Radio Astronomy

Starlinks are Easily Detected by Radio Telescopes

Radio astronomy and satellite communication have a long common history. Advances made in one field have benefitted the other, and our modern era of spacecraft and mobile internet is a product of this partnership. But there are times when the goals of radio astronomy and the goals of communication satellites are in opposition. This is most clearly seen in the development of satellite constellations such as Starlink.

The Starlink constellation differs from earlier communication networks in that it consists of a large number of satellites in low orbit. Currently, there are about 5,000 Starlink satellites, but that number could grow to 40,000 in the next decade. With low orbits, the latency between satellite and ground-based receivers is small, making it more effective for internet communication. And with thousands of satellites, you can access the network from almost anywhere on the planet. But Starlink will make radio astronomy more challenging, as a recent study shows.

This new work is based on test data for the Square Kilometer Array (SKA), which is a radio telescope designed to capture high-resolution images at low radio frequencies. SKA has several science goals, ranging from testing general relativity to mapping neutral hydrogen throughout the cosmos, to studying the atmospheres of potentially habitable exoplanets. It’s being constructed in radio-quiet regions of Australia and South Africa and has the potential to revolutionize our understanding of the early Universe.

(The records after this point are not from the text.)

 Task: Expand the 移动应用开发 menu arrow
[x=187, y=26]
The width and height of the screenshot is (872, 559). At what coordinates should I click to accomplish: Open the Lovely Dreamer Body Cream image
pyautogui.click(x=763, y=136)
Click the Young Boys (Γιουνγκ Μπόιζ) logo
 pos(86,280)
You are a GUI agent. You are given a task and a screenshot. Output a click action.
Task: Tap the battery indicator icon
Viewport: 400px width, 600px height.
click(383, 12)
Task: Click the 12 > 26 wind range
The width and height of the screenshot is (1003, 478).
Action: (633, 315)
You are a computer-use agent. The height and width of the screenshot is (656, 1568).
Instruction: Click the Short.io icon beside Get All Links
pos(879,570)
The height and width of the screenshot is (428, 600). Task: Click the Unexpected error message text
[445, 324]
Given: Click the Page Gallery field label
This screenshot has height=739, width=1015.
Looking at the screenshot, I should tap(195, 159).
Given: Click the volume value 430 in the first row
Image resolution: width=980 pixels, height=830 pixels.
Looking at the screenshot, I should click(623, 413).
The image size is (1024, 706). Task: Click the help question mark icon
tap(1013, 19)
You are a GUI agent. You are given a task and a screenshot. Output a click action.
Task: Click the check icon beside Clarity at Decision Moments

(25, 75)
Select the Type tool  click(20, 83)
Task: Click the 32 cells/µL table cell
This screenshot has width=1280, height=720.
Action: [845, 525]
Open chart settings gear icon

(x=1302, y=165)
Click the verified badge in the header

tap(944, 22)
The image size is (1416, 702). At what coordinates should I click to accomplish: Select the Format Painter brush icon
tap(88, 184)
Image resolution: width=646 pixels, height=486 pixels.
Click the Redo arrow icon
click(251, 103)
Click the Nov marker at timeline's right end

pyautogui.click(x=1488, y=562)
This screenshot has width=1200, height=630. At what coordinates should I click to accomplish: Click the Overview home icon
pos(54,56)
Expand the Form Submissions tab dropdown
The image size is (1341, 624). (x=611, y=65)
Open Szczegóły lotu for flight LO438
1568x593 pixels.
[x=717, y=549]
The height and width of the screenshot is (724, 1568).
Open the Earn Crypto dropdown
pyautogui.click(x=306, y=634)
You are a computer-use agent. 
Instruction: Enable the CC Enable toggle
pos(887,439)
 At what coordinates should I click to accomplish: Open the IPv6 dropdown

Three images of Starlink satellites detected at 137.5 MHz. Credit: Grigg, et al

Since SKA will capture large sections of the sky at once, Starlink satellites will be in almost every image it gathers. The authors analyzed data from the Engineering Development Array version 2 (EDA2), which is a prototype array for SLA-Low. Even without the sensitivity of the full SKA array, the team detected radio emissions from Starlink that were both intentional and unintentional. In some cases, the emissions were brighter than the brightest sky objects at low frequencies.

While intentional signals can be mitigated through exclusion zones, where Starlink avoids transmitting when in an observatory’s field of view, the unintentional signals are troubling. It is notoriously difficult to shield low-frequency emissions, and any mitigation implemented would only apply to future satellites. The authors conclude that stray signals from Starlink could significantly impact some of the research goals for SKA.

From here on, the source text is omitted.